GLOBAL SOLUTIONS TO 1D COMPRESSIBLE NAVIER-STOKES/ALLEN-CAHN SYSTEM WITH DENSITY-DEPENDENT VISCOSITY AND FREE-BOUNDARY*

doi:10.1007/s10473-024-0111-5

Abstract

Abstract: This paper is concerned with the Navier-Stokes/Allen-Cahn system, which is used to model the dynamics of immiscible two-phase flows. We consider a 1D free boundary problem and assume that the viscosity coefficient depends on the density in the form of $\eta(\rho)=\rho^\alpha$. The existence of unique global $H^{2m}$-solutions $(m\in\mathbb N)$ to the free boundary problem is proven for when $0<\alpha<\frac14$. Furthermore, we obtain the global $C^\infty$-solutions if the initial data is smooth.
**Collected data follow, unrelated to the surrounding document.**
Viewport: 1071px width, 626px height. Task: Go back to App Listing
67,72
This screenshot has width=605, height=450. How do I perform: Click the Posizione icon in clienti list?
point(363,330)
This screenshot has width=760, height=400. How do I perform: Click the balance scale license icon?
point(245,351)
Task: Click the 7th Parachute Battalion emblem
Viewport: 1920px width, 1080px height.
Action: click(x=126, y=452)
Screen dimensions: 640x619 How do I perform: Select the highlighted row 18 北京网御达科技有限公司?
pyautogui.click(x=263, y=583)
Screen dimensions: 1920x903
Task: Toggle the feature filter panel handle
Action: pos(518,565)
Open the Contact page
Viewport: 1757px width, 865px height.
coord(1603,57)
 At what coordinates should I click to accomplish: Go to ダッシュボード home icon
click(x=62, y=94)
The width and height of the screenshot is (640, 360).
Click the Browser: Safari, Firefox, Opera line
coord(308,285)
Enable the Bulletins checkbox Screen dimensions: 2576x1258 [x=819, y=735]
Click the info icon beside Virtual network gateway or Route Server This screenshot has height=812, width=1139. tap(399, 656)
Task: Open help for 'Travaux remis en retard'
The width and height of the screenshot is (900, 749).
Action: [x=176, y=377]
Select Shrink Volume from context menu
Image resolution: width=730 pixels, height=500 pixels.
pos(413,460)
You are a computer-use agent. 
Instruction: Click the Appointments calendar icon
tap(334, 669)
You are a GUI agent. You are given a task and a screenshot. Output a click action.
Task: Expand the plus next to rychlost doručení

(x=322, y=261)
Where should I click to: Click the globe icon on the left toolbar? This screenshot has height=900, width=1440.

Key words: Navier-Stokes/Allen-Cahn system, density-dependent viscosity, free boundary, global solutions

CLC Number:

35A02

Shijin Ding, Yinghua Li, Yu Wang. GLOBAL SOLUTIONS TO 1D COMPRESSIBLE NAVIER-STOKES/ALLEN-CAHN SYSTEM WITH DENSITY-DEPENDENT VISCOSITY AND FREE-BOUNDARY^*[J].Acta mathematica scientia,Series B, 2024, 44(1): 195-214.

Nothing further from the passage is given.